Purpose:

This study evaluated the efficacy and safety of a high-dose-rate (HDR) brachytherapy regimen with an abbreviated schema for patients with cervical cancer during the COVID-19 pandemic.

Material and methods:

Patients underwent external beam radiation therapy combined with cisplatin-based chemotherapy. Subsequently, brachytherapy (7 × 4 Gy) was administered for 10 days using an abbreviated schema. The treatment plan aimed to deliver a cumulative dose of at least 85 Gy EQD₂ for α/β = 10 Gy to high-risk clinical target volume (HR-CTV), while minimizing exposure to the bladder, rectum, and sigmoid colon.

Results:

Sixty-nine patients with cervical cancer received definitive chemoradiation therapy, with a median overall treatment time of 56.2 days. The incidence of acute grade 3 hematological toxicity was 62.3%, and grade 4 toxicity was 11.6%. Grade 3 or higher gastrointestinal and genitourinary toxicity rates were 5.8%, 2.9%, 2.8%, and 4.3%, respectively. Late gastrointestinal toxicities of grade ≥ 2 and grade ≥ 3 occurred in 14 (20.3%) and 3 (4.3%) patients, respectively. Late genitourinary toxicities of grade ≥ 2 and grade ≥ 3 occurred in 8 (11.6%) and 3 (4.3%) patients, respectively.
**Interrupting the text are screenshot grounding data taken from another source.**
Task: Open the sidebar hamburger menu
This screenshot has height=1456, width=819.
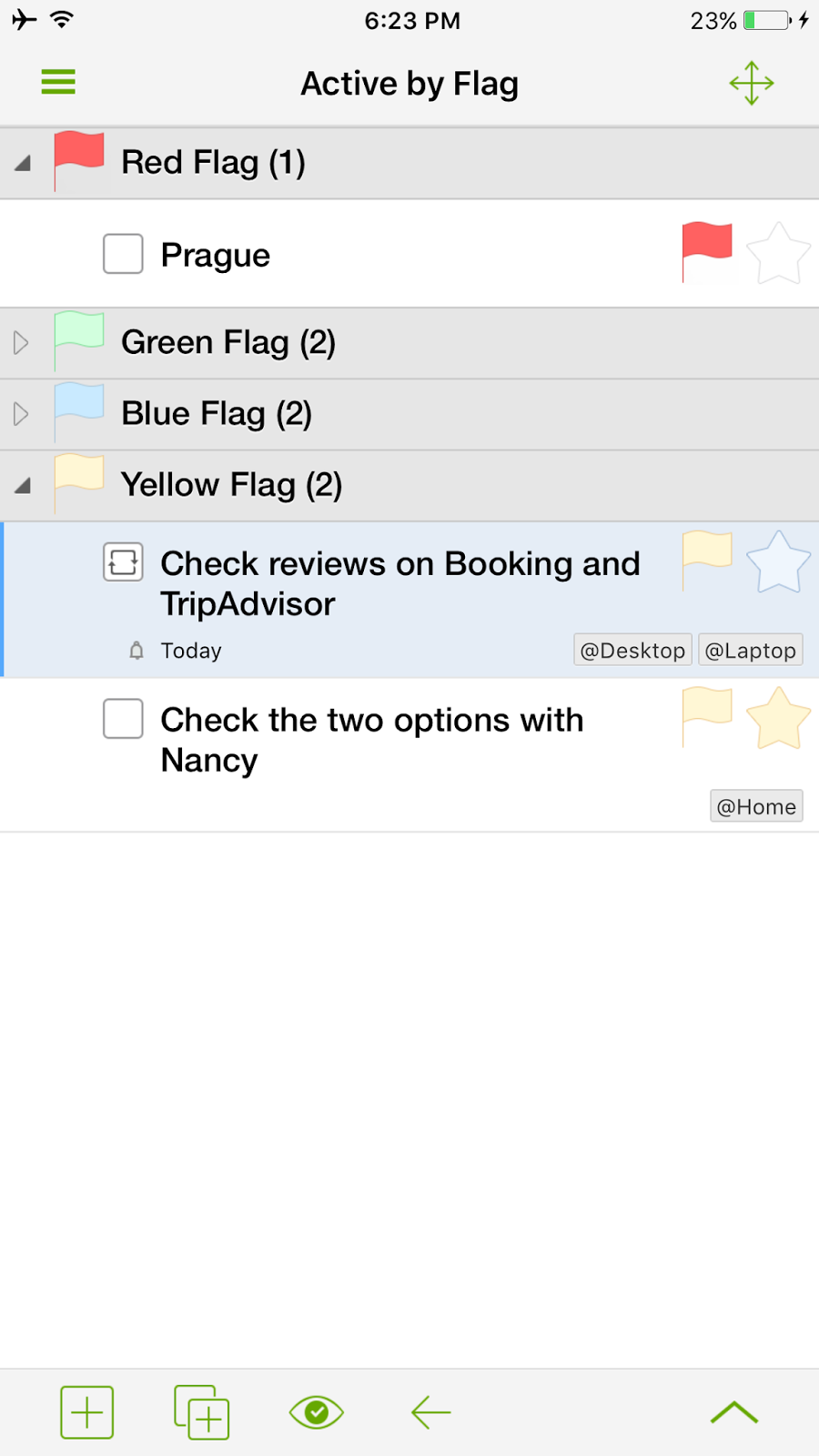Action: click(57, 82)
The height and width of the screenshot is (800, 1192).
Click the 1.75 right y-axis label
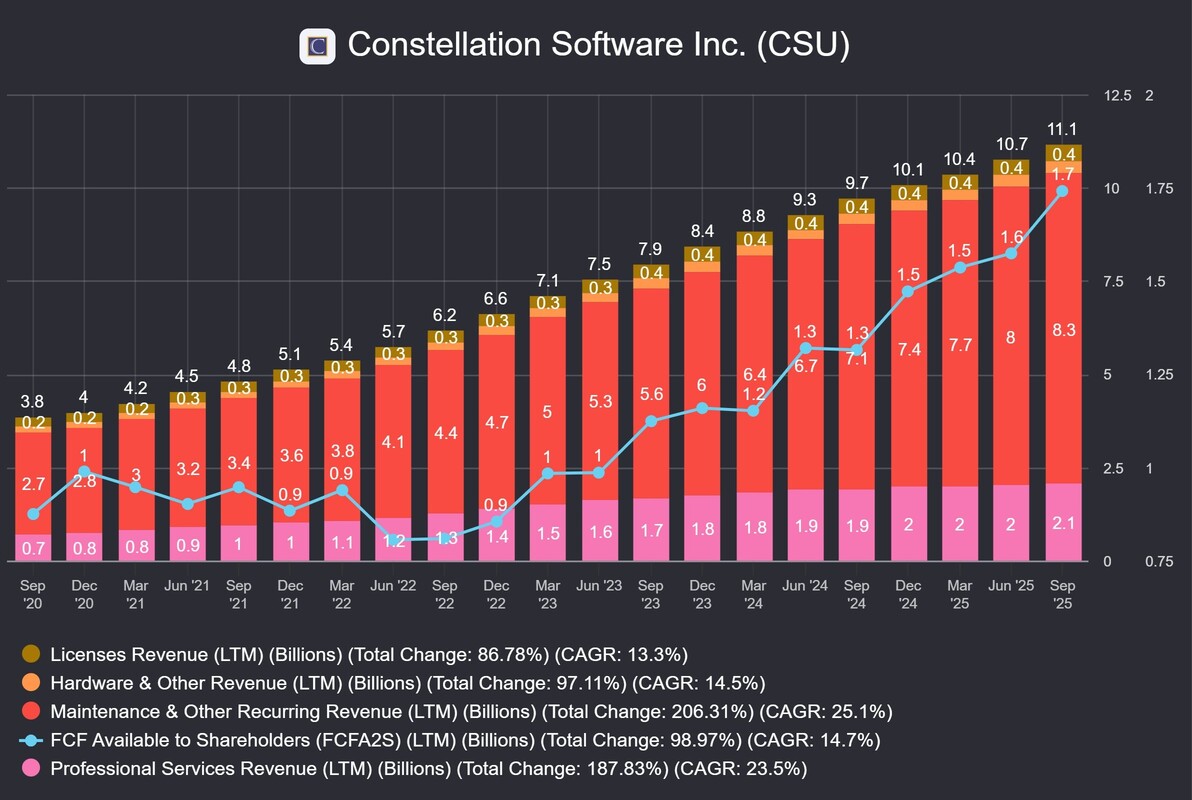[1160, 189]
As of December 2023, with a median follow-up of 40 months, 1-year PFS and OS rates were 81.2% and 94.2%, respectively, while 3-year PFS and OS rates were 71.0% and 85.5%, respectively.

Conclusions:

The abbreviated HDR brachytherapy regimen offered a viable alternative for patients with cervical cancer during the COVID-19 pandemic, suggesting that this treatment schedule maintains therapeutic efficacy and safety, and avoids prolonged treatment duration.